[[ Dataset, beginning ]]
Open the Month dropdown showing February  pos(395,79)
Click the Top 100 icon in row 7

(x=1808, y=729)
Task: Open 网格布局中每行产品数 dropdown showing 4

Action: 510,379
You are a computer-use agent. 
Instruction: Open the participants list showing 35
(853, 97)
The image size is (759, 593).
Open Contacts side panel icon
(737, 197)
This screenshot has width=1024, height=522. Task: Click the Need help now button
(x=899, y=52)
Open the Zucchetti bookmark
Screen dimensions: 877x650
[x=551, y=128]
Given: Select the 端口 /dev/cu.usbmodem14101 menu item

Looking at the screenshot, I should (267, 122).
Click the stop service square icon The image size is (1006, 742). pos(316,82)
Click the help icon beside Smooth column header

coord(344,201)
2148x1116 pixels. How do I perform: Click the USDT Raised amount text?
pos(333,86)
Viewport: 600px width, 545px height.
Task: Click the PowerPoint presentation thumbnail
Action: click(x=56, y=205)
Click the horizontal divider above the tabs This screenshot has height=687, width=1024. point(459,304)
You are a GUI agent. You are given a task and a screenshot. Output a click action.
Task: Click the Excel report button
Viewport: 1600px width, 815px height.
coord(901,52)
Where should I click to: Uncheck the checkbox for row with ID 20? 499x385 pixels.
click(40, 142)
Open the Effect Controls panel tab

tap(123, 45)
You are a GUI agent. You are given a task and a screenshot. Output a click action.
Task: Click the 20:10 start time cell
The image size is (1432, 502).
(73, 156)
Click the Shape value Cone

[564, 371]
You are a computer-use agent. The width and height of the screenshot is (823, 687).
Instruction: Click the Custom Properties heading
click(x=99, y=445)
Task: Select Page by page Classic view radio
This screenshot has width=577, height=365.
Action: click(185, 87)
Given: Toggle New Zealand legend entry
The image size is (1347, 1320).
[[ Dataset, end ]]
All the data must be duplicated exactly, with nothing added or removed.

**Written solution**
Open the Month dropdown showing February  pos(395,79)
Click the Top 100 icon in row 7

(x=1808, y=729)
Task: Open 网格布局中每行产品数 dropdown showing 4

Action: 510,379
You are a computer-use agent. 
Instruction: Open the participants list showing 35
(853, 97)
The image size is (759, 593).
Open Contacts side panel icon
(737, 197)
This screenshot has width=1024, height=522. Task: Click the Need help now button
(x=899, y=52)
Open the Zucchetti bookmark
Screen dimensions: 877x650
[x=551, y=128]
Given: Select the 端口 /dev/cu.usbmodem14101 menu item

Looking at the screenshot, I should (267, 122).
Click the stop service square icon The image size is (1006, 742). pos(316,82)
Click the help icon beside Smooth column header

coord(344,201)
2148x1116 pixels. How do I perform: Click the USDT Raised amount text?
pos(333,86)
Viewport: 600px width, 545px height.
Task: Click the PowerPoint presentation thumbnail
Action: click(x=56, y=205)
Click the horizontal divider above the tabs This screenshot has height=687, width=1024. point(459,304)
You are a GUI agent. You are given a task and a screenshot. Output a click action.
Task: Click the Excel report button
Viewport: 1600px width, 815px height.
coord(901,52)
Where should I click to: Uncheck the checkbox for row with ID 20? 499x385 pixels.
click(40, 142)
Open the Effect Controls panel tab

tap(123, 45)
You are a GUI agent. You are given a task and a screenshot. Output a click action.
Task: Click the 20:10 start time cell
The image size is (1432, 502).
(73, 156)
Click the Shape value Cone

[564, 371]
You are a computer-use agent. The width and height of the screenshot is (823, 687).
Instruction: Click the Custom Properties heading
click(x=99, y=445)
Task: Select Page by page Classic view radio
This screenshot has width=577, height=365.
Action: click(185, 87)
Given: Toggle New Zealand legend entry
The image size is (1347, 1320).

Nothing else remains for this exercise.